*Task to carry out*: Copy the passage on behavioral metrics word for word, starting at "Add a behavioural" and ending at "of the user.".

*Text shown*:
So, what is something with an even smaller cost that doesn’t slow down delivery either?
Add a behavioural metric
Chances are that if you’re stuck in the Feature Factory you’re looking at GMV, Conversion Rate, MRR (or none at all). Those are all important things but they’re things I get for a job well done.
They are results for the business. They’re quite hard to influence directly with the things I’m building, if at all.
A behavioural metric sits in between the thing I’m building and the result for the business. It tells me if and how it impacts the behaviour of the user.
Example
For an ecom app we expanded the searchbox to be accessible from every screen, trying to increase the conversion rate (from search). The behaviour we wanted to see is whether it was now easier for more users to search, so one of the behavioural metrics was users that search.
Ideally the research work was done upfront to figure out whether this was worth doing at all. We could’ve checked whether search helps users convert, and if it’s worth expanding it to more screens.

*Provided material*:

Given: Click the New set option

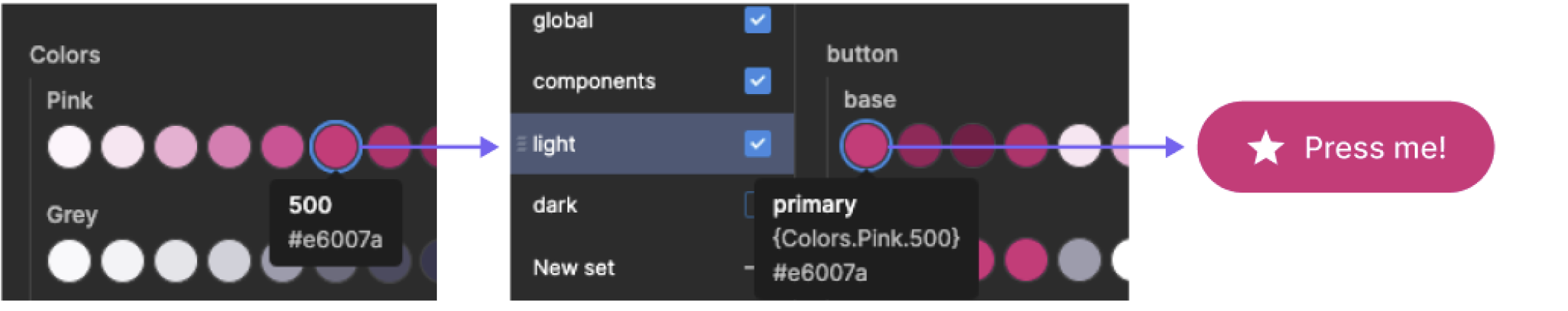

*The completed task*:
Add a behavioural metric
Chances are that if you’re stuck in the Feature Factory you’re looking at GMV, Conversion Rate, MRR (or none at all). Those are all important things but they’re things I get for a job well done.
They are results for the business. They’re quite hard to influence directly with the things I’m building, if at all.
A behavioural metric sits in between the thing I’m building and the result for the business. It tells me if and how it impacts the behaviour of the user.